Last year we hosted Karina from Ukraine. She was all of five feet four inches tall and had to be one of the most animated people I have ever been around. There was no “mellow” when it came to Karina. She could go from zero to one hundred in a conversation in a split second. By the time you were done talking to her you were exhausted. Of the three girls Karina seemed to be the one who most responded to the stability and loving atmosphere here. Her home life was less than desirable and she longed for kind words and a loving approach: both of which were in abundance. At the end of the school year she did not want to go home. It was hard to let her go.

I have lived the last 28 years with a wife, three daughters, female strays and more recently female exchange students. I have been forced to alter my way of doing things and adjust my attitude and actions to meet the needs of those around me. It has been both trying and beneficial. I have watched each of my daughters grow into well rounded young ladies. Tomorrow I will watch an “adopted” daughter walk down the isle of matrimony. I have been a part of the lives of wonderful young ladies from other countries. Seeing the fruits of your labors is indeed rewarding.

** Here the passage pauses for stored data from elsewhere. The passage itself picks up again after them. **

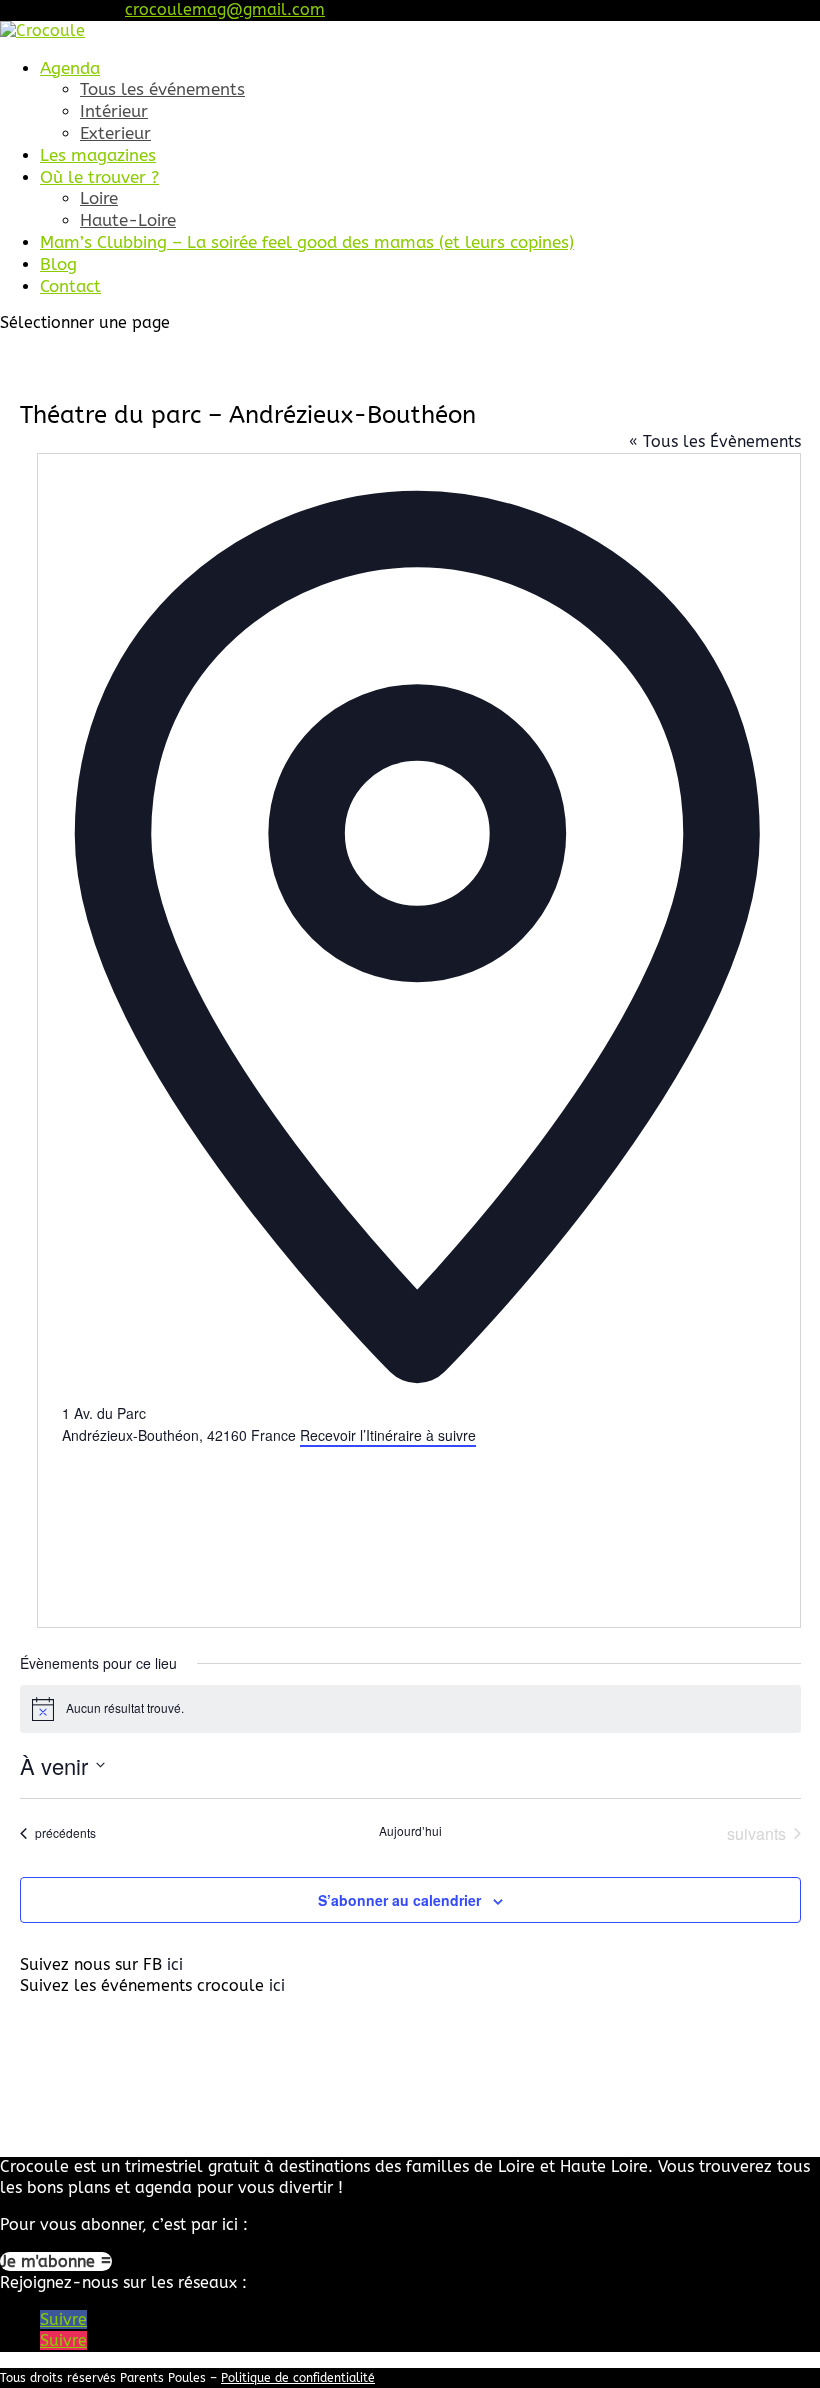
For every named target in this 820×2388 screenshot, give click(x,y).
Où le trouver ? (99, 177)
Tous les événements (162, 89)
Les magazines (98, 155)
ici (175, 1964)
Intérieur (114, 111)
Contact (70, 286)
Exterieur (115, 133)
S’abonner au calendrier (399, 1900)
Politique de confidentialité (298, 2378)
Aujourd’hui (410, 1831)
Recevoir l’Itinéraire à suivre (388, 1435)
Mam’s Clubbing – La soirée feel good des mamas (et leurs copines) (307, 242)
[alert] (410, 1709)
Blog (58, 264)
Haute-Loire (128, 220)
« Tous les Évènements (715, 441)
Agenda (70, 68)
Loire (99, 198)
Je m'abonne (50, 2261)
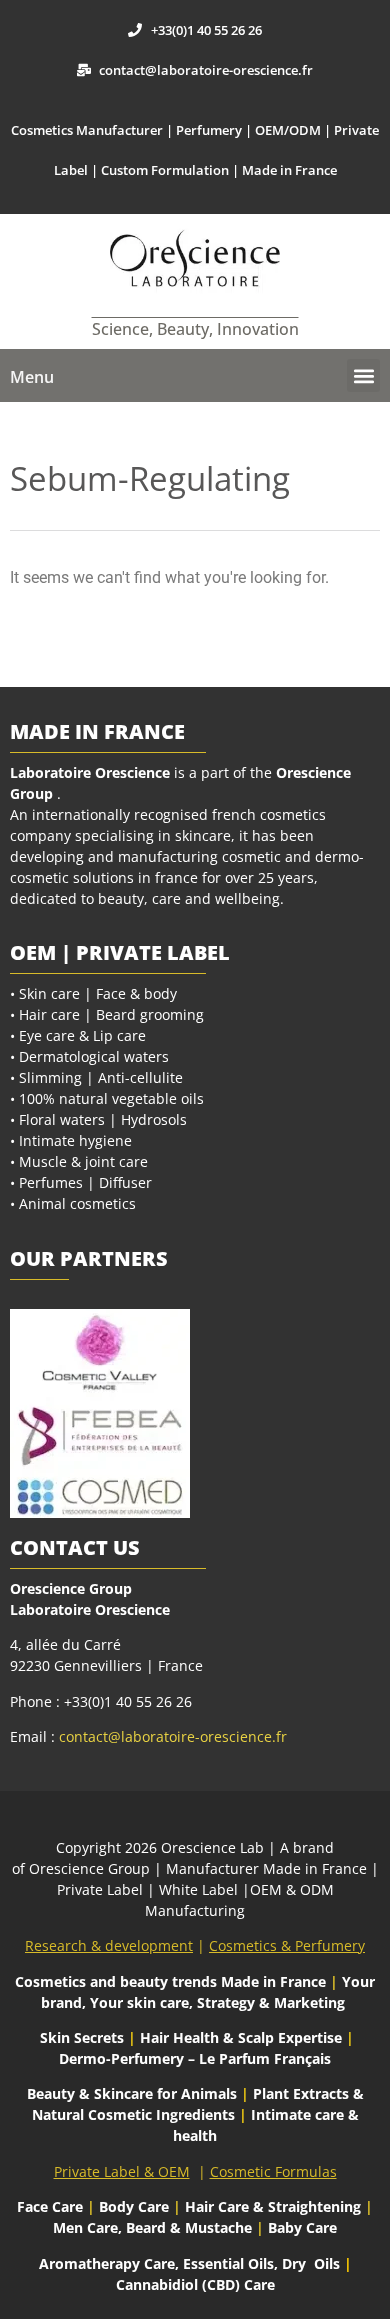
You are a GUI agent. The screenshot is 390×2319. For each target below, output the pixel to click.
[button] (363, 375)
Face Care (52, 2206)
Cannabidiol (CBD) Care (195, 2284)
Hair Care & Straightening (275, 2206)
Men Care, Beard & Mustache (152, 2227)
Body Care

I offer this to you from what I have learned: pay attention to those around you; love them for who they are, not who you want them to be; search for the good qualities in those whom you have close contact with; do everything you can to build a firm, love-based relational foundation and keep it fed and watered; learn to listen and comprehend, even when it’s hard to understand; be slow to anger, and quick to forgive; and most importantly, always take the time to tell your family, whoever they may be, that you love them.

The risk is small, the rewards are great.